Salesforce reported stronger-than-expected quarterly results on Wednesday, but the cloud software vendor issued full-year guidance that was slightly below Wall Street expectations.
The stock was little changed in extended trading.
Here’s how the company did relative to LSEG consensus:
- Earnings per share: $3.88 adjusted vs. $3.12 expected
- Revenue: $11.13 billion vs. $11.05 billion expected
Revenue increased 13% year over year during the quarter, which ended on April 30, according to a statement.
Net income rose to $2.11 billion, or $2.42 per share, from $1.54 billion, or $1.59 per share, a year earlier. Adjusted net income excludes impact from stock-based compensation, income tax and amortization of intangible assets.
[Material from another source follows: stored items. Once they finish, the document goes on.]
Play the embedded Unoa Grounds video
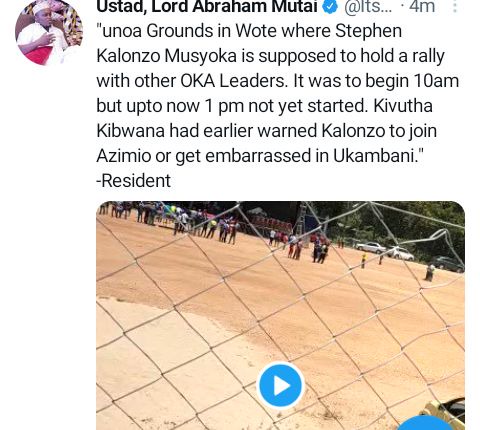 point(281,386)
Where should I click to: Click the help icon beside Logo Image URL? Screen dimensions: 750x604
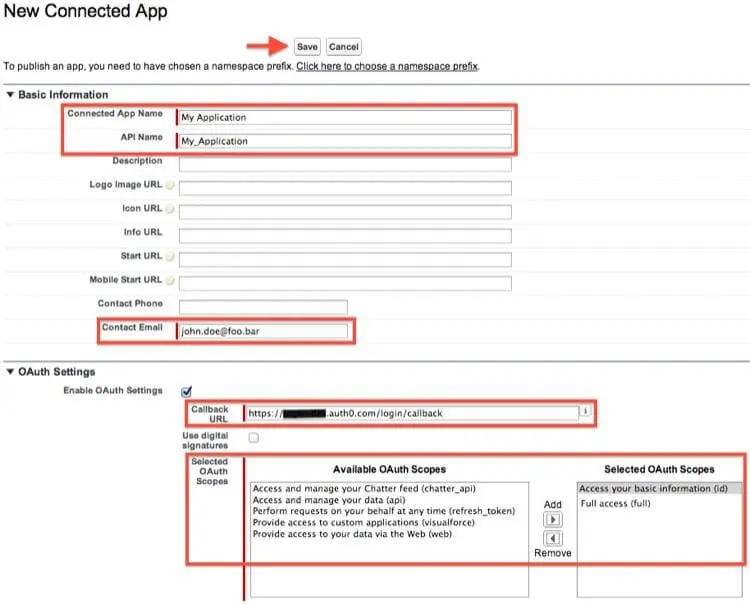[169, 186]
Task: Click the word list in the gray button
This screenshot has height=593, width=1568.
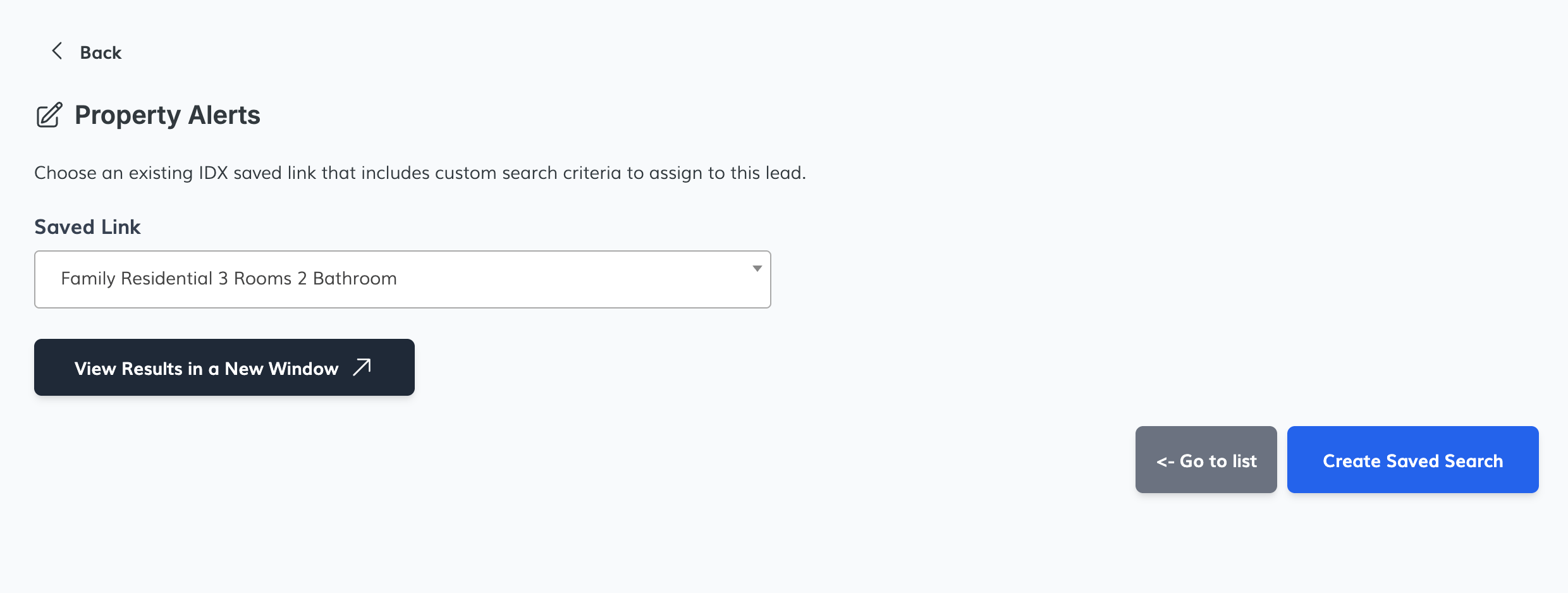Action: pos(1244,461)
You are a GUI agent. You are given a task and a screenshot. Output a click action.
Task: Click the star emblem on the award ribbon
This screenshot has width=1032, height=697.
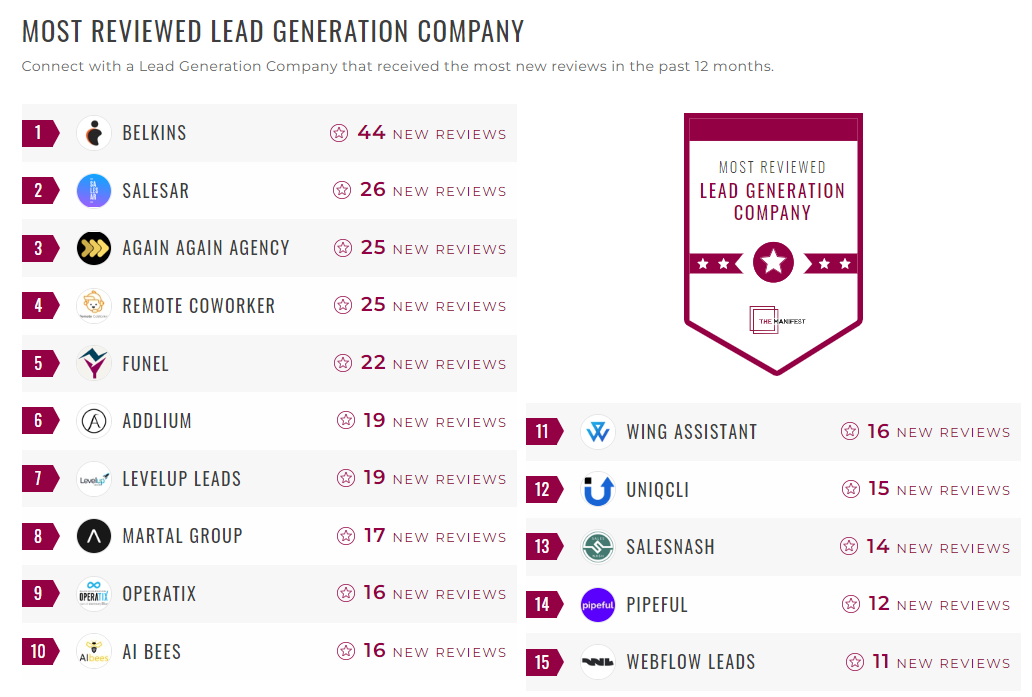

For the current quarter, Salesforce called for $3.25 to $3.27 in adjusted earnings per share on $11.27 billion to $11.35 billion revenue. Analysts polled by LSEG had expected $3.25 per share on $11.36 billion in revenue.
The company pushed up its full-year forecast to $14.06 to $14.12 in adjusted earnings per share on $45.9 billion to $46.2 billion in revenue. The middle of the revenue range, at $46.05 billion, implies about 11% growth. Analysts surveyed by LSEG had been looking for $13.22 per share and $46.12 billion in revenue.
The guidance factors in continuing challenges in marketing and commerce, worsening performance in Tableau bookings and renewals, and higher license revenue volatility following the acquisition of data management company Informatica, Robin Washington, Salesforce’s chief operating and financial officer, said on the company’s earnings call.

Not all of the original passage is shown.